22 de maio de 2026 – Enquanto o mundo aguardava pela revolução do “estado sólido”, um herói muito mais prático tomou conta silenciosamente do mercado de veículos elétricos: o sal.
As baterias de sódio-íon, antes descartadas por serem consideradas pesadas e de baixa densidade energética para carros de passeio, atingiram um marco de produção massivo este ano. Com a CATL e outros grandes fabricantes ampliando suas gigafábricas em maio de 2026, a era do carro elétrico de US$ 15.000 chegou oficialmente.
A Abundância do Sal
O principal motor por trás da ascensão do sódio-íon é a economia simples. Os preços do lítio permanecem voláteis, e a concentração do refino de lítio em poucas regiões geográficas criou um gargalo estratégico. O sódio, por outro lado, está em toda parte. Derivado do sal de cozinha comum, é aproximadamente 80 vezes mais abundante que o lítio.
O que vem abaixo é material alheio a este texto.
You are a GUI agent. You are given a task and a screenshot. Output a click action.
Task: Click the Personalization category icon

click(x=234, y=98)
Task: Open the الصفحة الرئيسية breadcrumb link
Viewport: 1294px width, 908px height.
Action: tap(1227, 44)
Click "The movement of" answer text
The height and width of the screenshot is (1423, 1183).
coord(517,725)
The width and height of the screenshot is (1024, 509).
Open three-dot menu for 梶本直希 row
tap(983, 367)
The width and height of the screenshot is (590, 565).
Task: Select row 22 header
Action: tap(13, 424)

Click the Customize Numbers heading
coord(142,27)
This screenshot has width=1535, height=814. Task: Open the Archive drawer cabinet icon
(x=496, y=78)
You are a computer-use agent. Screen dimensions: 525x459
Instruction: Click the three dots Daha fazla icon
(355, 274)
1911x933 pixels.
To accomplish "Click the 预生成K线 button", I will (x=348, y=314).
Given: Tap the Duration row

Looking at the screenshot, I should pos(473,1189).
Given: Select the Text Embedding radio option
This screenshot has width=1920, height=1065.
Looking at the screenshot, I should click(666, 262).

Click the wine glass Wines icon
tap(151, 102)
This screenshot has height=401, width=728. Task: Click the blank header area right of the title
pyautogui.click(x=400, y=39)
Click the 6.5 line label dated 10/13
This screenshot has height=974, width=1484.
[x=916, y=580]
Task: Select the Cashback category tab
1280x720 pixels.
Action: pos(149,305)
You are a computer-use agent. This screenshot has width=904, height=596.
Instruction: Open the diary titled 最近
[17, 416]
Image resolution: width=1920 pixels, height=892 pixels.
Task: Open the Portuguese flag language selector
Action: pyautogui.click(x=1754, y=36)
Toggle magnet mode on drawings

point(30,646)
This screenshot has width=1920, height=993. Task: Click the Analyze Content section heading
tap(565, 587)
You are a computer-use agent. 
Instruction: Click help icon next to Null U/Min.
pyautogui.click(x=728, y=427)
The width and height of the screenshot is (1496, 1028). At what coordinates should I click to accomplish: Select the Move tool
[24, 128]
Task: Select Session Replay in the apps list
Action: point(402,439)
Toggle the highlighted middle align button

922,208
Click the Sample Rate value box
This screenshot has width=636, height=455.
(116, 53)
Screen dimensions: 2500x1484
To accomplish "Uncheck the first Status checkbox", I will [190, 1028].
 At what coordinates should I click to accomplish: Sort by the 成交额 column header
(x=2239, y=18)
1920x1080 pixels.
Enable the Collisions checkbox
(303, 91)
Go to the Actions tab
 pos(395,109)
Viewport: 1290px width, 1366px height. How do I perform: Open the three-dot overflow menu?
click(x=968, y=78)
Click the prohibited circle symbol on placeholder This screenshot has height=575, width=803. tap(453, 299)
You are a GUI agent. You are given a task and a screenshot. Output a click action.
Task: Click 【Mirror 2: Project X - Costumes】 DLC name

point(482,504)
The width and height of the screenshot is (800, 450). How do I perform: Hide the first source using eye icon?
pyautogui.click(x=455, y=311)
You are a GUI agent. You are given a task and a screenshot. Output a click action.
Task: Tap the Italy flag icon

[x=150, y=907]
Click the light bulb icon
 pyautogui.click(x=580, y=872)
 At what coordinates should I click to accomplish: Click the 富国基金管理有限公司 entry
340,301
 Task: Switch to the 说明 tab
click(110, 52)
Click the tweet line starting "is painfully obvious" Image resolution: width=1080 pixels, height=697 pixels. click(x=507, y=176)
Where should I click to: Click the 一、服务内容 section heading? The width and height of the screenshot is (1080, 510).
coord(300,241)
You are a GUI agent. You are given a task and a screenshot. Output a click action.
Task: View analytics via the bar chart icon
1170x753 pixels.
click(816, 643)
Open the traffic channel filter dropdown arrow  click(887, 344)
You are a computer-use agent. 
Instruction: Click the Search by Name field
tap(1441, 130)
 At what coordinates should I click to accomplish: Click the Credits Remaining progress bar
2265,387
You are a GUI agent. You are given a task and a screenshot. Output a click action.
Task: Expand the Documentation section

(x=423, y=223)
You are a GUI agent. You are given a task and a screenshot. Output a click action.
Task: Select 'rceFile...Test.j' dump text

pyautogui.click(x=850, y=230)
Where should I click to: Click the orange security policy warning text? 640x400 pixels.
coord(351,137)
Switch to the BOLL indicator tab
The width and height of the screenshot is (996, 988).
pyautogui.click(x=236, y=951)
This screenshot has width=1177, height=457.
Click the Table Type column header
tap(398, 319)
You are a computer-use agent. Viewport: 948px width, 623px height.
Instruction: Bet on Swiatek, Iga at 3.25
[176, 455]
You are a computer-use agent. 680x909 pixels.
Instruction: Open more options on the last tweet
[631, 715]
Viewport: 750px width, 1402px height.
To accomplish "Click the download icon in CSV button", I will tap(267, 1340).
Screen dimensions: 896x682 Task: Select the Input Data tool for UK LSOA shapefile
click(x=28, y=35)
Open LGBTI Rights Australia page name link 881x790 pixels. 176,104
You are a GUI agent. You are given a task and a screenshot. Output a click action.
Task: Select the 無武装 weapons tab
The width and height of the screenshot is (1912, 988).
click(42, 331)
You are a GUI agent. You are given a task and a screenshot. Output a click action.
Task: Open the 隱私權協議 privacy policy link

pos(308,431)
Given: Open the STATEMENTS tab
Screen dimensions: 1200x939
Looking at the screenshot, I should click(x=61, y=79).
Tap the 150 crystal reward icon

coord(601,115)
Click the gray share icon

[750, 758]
Ao mudar para o sódio, os fabricantes reduziram os custos das células de bateria em até 30%. Em 2026, essa economia de custo está sendo repassada diretamente aos consumidores, tornando os EVs finalmente competitivos com os carros a gasolina, sem a necessidade de subsídios governamentais pesados.
O Marco dos 500 km
Por anos, a “densidade energética” do sódio foi o ponto de discórdia. Os íons de sódio são maiores e mais pesados que os de lítio, levando a alcances menores. No entanto, avanços em ânodos de carbono duro e novas químicas de eletrólitos mudaram a matemática.
Em maio de 2026, a mais recente geração de carros movidos a sódio-íon está alcançando autonomias de mais de 500 km (aproximadamente 310 milhas). Embora ainda seja inferior aos modelos de “longo alcance” de íon-lítio de alto padrão, isso é mais do que suficiente para a grande maioria dos motoristas urbanos e suburbanos.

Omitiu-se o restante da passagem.